MENSAJERIA INSTANTANEA

“Durante los últimos años advertí un aumento del uso de smartphones entre mis pacientes con problemas para dormir”, comenta Ming, quien señala: “Quise averiguar cómo sólo el chateo, en especial luego de apagar las luces, contribuye con los trastornos del sueño y el desempeño académico”.

Los resultados del estudio, en el que participaron 1.537 alumnos de secundaria, revelaron queaquellos que apagaban sus dispositivos móviles o que chateaban por menos de 30 minutos luego de apagar las luces para irse a dormir, tuvieron mejores calificaciones en clase que los que chatearon por más de 30 minutos luego de apagar la luz.

Además, los alumnos que mandaron mensajes instantáneos durante más tiempo en la oscuridad durmieron menos cantidad de horas y estaban más somnolientos durante el día que aquellos que dejaron de chatear una vez que se acostaron.

Por otra parte, el estudio – publicado en el “Journal of Child Neurology”- mostró que chatear antes de apagar las luces no afectó el desempeño escolar.

Según Ming, los efectos de la “luz azul” que emiten los smartphones y tablets se intensifican cuando éstos se miran en una habitación oscura. Esta luz de onda corta puede tener un fuerte impacto sobre los síntomas de somnolencia diurna dado que retrasa la liberación de melatonina, lo cual dificulta el poder conciliar el sueño.

“El apagar las luces debe permitirnos hacer una transición gradual entre el estar despiertos y el quedarnos dormidos. Si una persona, en cambio, sigue recibiendo mensajes de texto, con alertas y emisión de luz, esto puede afectar su ritmo circadiano”, alerta la autora.

Asimismo, hace hincapié en que el sueño REM (rapid eye movement) es el período del descanso más importante para el aprendizaje, la consolidación de la memoria y la adaptación social en adolescentes. “Cuando se retrasa el horario de irse a dormir, pero no el horario de despertarse, se acorta el sueño REM, lo cual puede afectar el aprendizaje y la memoria”, argumenta.

Para concluir, la investigadora sugiere que los educadores deberían advertir las necesidades de sueño de los adolescentes e incorporar la educación sobre el sueño en sus currículas.

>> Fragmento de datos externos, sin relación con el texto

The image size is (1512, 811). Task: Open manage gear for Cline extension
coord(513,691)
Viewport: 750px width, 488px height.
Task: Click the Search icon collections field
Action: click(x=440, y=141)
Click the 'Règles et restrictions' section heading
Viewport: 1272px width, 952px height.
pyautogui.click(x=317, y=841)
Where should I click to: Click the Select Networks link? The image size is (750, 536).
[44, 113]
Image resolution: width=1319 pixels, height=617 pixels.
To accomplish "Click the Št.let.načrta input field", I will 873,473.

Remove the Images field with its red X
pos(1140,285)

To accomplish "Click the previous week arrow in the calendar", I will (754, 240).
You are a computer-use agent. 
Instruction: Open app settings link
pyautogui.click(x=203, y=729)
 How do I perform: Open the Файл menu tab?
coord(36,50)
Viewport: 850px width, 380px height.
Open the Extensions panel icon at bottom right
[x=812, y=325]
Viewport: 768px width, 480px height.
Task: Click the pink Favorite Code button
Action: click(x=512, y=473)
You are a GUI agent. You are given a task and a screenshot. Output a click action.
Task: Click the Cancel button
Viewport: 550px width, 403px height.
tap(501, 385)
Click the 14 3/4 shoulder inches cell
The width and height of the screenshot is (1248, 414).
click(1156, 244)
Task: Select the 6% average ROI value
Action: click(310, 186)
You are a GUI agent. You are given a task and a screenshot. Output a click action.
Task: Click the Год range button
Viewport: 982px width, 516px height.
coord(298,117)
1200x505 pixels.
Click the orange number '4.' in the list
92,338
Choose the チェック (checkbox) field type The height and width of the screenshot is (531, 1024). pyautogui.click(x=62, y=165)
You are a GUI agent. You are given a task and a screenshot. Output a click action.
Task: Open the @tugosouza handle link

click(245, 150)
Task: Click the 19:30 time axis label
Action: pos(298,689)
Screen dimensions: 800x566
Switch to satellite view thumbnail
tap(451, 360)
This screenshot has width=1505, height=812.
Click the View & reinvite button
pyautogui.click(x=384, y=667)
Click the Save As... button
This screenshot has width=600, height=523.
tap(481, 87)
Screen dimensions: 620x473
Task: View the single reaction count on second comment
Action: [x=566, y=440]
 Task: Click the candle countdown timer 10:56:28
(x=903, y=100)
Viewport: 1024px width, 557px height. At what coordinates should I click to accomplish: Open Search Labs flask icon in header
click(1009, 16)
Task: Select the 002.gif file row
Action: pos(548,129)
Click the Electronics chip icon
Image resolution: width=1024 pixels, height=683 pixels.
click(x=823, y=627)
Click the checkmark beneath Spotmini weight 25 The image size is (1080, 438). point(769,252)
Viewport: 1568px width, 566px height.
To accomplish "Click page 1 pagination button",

“Dormir no es un lujo, es una necesidad biológica. Los adolescentes no están durmiendo la cantidad de horas que deberían, es decir ocho horas y media por noche”, insiste. “La privación del sueño es un fuerte argumento a favor de retrasar las horas de inicio de clases en secundaria, por ejemplo hasta las 9 de la mañana”, concluye.